■ Task data:
# # # # # # #

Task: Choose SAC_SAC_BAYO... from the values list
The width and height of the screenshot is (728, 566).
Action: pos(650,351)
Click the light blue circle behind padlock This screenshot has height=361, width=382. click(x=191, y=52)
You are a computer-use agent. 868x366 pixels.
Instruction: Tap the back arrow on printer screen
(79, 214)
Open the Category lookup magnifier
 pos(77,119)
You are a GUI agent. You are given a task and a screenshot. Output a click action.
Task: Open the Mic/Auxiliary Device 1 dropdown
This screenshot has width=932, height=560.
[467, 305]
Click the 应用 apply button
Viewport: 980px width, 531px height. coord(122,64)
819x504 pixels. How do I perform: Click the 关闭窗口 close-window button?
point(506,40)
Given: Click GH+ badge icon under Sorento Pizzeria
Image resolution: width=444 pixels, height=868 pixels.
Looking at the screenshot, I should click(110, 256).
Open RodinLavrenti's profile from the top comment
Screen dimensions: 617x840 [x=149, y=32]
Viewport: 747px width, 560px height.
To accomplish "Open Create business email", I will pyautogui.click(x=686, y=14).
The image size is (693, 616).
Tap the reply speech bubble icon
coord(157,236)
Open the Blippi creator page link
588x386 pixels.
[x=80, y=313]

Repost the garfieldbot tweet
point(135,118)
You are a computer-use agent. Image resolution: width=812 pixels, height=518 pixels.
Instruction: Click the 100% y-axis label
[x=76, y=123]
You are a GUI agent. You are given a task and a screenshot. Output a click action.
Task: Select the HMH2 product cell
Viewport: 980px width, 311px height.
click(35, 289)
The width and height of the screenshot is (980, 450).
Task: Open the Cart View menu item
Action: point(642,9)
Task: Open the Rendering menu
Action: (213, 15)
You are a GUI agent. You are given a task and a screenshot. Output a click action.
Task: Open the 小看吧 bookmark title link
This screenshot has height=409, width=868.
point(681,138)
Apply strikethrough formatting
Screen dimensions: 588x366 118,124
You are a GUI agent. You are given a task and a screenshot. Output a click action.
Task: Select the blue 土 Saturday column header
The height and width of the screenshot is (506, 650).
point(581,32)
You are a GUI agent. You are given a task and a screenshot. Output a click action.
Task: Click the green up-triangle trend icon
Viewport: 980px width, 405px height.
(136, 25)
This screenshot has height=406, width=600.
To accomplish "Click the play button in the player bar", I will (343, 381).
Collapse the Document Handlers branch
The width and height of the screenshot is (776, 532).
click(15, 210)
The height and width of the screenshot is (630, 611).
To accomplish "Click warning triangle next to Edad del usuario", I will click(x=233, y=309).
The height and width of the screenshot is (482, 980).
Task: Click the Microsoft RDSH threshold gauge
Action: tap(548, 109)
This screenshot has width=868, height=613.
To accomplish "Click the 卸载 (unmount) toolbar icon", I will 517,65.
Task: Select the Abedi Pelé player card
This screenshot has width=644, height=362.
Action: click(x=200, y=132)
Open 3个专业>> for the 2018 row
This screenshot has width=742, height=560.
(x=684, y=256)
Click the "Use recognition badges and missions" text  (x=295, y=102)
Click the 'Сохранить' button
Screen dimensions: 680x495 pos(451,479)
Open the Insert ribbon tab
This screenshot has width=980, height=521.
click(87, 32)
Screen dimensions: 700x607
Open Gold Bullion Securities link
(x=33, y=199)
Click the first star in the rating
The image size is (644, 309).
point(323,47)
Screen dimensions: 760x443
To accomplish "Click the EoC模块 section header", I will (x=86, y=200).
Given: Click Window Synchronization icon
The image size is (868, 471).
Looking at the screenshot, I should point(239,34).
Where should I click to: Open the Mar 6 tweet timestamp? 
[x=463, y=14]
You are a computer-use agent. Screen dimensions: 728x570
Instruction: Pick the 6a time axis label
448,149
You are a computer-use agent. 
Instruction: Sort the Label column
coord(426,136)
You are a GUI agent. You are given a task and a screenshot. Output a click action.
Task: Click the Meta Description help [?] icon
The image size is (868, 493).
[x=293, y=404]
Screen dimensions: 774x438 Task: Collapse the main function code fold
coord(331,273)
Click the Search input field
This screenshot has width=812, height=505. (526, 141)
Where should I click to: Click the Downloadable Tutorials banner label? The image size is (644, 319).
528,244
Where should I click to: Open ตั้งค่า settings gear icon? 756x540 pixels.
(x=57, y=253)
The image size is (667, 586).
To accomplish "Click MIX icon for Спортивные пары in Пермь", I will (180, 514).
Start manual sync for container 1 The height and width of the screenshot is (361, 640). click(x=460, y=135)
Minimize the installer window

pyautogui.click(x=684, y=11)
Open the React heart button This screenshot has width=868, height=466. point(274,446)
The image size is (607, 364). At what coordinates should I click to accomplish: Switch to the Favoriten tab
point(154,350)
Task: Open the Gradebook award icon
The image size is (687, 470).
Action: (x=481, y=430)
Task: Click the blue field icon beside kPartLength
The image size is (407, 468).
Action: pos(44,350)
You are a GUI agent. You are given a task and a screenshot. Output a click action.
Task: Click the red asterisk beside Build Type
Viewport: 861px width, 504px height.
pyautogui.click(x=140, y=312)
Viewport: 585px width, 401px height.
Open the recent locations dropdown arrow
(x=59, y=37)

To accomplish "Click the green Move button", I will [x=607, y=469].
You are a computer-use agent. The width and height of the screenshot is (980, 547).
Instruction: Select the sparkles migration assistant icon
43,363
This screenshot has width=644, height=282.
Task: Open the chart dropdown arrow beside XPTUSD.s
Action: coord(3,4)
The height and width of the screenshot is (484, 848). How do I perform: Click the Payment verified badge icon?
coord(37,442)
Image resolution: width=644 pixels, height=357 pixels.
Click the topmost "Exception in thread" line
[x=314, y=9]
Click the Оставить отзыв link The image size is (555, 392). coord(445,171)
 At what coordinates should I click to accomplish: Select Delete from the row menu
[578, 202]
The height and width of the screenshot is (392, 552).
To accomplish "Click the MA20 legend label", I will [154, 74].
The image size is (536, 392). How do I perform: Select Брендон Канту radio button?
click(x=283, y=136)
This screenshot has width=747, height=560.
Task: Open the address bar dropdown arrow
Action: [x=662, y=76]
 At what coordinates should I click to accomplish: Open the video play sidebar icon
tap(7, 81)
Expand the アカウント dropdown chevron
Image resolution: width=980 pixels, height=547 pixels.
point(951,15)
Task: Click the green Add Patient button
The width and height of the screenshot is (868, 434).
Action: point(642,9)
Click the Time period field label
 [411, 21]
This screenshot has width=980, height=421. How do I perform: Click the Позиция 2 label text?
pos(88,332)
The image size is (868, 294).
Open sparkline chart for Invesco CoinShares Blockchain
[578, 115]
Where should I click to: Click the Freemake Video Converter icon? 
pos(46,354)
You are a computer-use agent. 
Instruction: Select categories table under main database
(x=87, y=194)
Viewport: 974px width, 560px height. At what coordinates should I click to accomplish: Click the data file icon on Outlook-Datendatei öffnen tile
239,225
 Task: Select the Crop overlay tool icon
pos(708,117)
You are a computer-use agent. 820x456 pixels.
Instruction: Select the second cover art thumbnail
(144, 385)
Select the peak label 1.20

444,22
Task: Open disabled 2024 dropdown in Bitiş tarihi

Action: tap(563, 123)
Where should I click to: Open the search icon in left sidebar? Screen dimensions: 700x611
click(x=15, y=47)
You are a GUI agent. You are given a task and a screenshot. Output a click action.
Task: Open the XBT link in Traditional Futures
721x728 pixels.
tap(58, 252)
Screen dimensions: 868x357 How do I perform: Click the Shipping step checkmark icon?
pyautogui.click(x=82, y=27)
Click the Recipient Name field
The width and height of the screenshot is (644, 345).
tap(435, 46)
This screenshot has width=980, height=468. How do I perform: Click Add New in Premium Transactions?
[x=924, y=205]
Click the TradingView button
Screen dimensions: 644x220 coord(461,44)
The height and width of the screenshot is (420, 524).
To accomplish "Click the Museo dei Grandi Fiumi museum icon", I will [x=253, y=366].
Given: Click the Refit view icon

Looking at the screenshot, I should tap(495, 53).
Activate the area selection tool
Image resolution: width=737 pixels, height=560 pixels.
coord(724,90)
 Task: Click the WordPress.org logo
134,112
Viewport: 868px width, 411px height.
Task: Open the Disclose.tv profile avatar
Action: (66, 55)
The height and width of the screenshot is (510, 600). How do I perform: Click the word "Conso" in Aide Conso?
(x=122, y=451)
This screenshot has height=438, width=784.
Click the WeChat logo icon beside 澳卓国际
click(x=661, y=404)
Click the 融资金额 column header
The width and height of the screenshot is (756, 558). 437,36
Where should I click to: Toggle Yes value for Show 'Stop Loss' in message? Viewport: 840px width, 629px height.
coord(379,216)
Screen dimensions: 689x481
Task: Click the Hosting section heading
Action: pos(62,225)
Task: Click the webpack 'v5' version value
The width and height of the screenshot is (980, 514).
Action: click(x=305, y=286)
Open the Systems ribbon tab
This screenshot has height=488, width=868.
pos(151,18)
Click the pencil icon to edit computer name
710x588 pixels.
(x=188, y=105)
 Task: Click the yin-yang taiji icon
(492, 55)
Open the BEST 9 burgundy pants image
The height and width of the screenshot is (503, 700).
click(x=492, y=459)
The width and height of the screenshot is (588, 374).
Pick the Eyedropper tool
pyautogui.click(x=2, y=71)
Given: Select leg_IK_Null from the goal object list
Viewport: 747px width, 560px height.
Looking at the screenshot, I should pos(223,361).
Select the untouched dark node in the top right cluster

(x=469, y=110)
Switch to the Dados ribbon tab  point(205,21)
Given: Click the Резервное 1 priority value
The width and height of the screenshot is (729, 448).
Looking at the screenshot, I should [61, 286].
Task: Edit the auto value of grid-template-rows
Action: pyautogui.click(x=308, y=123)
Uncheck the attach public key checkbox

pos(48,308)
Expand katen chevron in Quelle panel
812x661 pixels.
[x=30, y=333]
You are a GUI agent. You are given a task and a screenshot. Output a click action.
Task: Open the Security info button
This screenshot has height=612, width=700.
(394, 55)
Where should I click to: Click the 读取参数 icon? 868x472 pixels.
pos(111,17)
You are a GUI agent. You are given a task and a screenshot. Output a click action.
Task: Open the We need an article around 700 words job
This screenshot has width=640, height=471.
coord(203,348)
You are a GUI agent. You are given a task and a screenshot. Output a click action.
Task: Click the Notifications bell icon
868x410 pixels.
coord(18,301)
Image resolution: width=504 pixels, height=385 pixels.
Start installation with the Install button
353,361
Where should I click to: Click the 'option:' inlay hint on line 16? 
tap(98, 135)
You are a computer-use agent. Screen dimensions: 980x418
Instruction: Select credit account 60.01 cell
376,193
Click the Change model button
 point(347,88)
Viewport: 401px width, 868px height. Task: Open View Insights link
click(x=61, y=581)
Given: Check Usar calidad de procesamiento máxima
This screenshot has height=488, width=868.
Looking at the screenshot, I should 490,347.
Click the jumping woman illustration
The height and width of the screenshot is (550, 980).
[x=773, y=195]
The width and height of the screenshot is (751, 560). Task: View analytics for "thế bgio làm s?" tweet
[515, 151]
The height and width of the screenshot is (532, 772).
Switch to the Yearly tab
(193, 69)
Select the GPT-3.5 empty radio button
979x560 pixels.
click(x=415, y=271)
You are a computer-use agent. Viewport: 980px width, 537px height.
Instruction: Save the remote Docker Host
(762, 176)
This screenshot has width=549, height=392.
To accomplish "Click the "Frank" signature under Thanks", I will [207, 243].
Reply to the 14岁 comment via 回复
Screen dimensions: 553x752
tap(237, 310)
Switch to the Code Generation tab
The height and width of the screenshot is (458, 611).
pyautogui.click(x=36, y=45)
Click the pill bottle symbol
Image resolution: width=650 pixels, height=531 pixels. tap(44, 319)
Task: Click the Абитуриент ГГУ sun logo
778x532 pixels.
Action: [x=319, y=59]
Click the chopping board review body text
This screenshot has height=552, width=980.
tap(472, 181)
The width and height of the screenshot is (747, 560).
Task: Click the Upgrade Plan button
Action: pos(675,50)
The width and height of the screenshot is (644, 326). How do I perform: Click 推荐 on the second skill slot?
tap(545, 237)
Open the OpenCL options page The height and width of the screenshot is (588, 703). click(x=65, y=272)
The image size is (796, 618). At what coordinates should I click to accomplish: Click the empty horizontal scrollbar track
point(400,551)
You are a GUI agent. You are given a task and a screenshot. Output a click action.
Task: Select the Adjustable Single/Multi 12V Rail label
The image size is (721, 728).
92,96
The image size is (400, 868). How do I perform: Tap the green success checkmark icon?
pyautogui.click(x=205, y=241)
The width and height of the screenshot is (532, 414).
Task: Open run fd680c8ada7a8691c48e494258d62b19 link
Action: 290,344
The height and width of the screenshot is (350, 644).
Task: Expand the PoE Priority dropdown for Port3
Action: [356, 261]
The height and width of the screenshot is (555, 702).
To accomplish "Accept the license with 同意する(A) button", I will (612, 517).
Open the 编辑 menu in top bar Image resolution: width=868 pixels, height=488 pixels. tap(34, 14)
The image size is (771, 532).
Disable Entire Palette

# # # # # # #

I need every line of the data that has the word "blue"; please list them.

■ Response:
Click the light blue circle behind padlock This screenshot has height=361, width=382. click(x=191, y=52)
Task: Select the blue 土 Saturday column header
Task: Click the blue field icon beside kPartLength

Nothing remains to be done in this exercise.